Boy oh boy, they shopped ’til they dropped that day, they surely did!

Republicans, you see, want you to die on your feet. It’s a good sound bite, and to hear them tell it, an acceptable sacrifice for you to make for their economic good. If you can’t lick ’em, join ’em is their philosophy, and since we’ve already got more than 70,000 dead, hey, what’s a few thousand more?

Don’t you dare be one of those nancy-boys. Don’t you be one of those whining little socialist bitches! Don’t shelter in place, waiting for another stimulus check to save you. Donnie already sent you a check, and if you’re a real Patriot you didn’t cash it. Maybe you framed that sucker and hung it on the wall, the president’s glorious signature an everlasting comfort to your future widow.

So rise up! Open up! Donnie’s Economy (see how that rhymes) is at stake!

Hell yeah and Oorah! Let’s die, die, die in the thousands, because that’s what good Americans do when the chips are down. We’ll take a viral bullet to the lungs and smile as we fall, because that’s what capitalism demands! All worker bees must do their part! Let’s go down in a blaze of MasterCard glory.
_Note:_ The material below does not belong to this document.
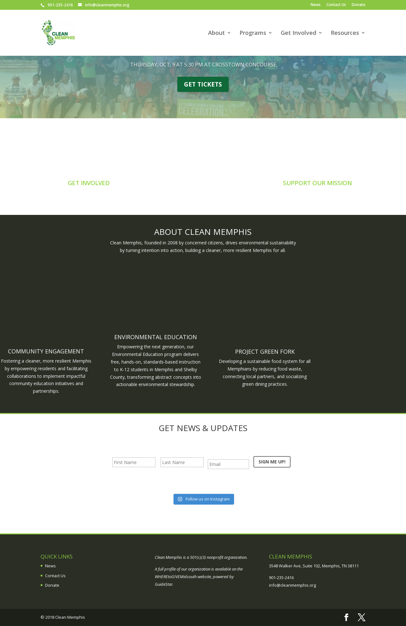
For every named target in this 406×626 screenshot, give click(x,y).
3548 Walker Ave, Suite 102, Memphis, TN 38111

Somewhere, a Republican investment banker is counting on you!

And while you lie dying, while you’re taking the last gurgling breath of a true Patriot, don’t spare a thought for how the president sat on his fat ass for two months, ignoring the truth about a raging epidemic in China, a truth that scientists tried to tell him would be heading our way.

Nope, that’s Fake News, and you know it’s fake because Donnie said so.
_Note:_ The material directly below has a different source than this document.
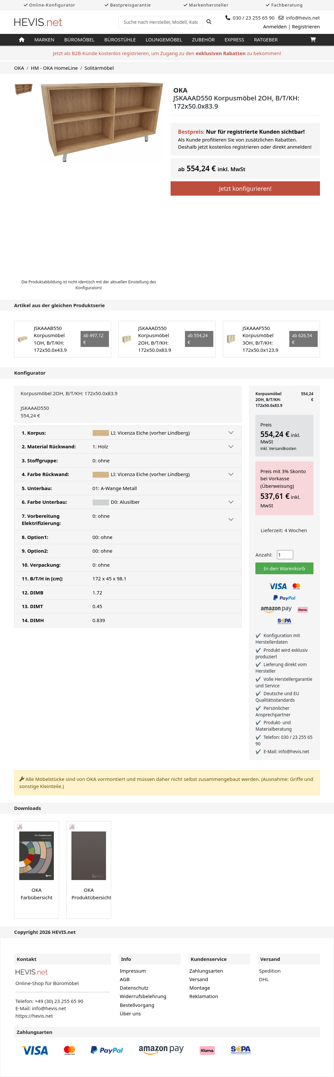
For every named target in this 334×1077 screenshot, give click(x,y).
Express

Let’s rally ’round the flag one last time, boys, and when you find yourself lying on some hospital gurney, clutch your AR-15 tight to your chest and thank the Good Lord that the guvmint didn’t take it.

Then, with the sure knowledge that your new haircut saved the republic, die, die, die like a man, a well-groomed American man!

Because Donald Trump and Chris Christie said so.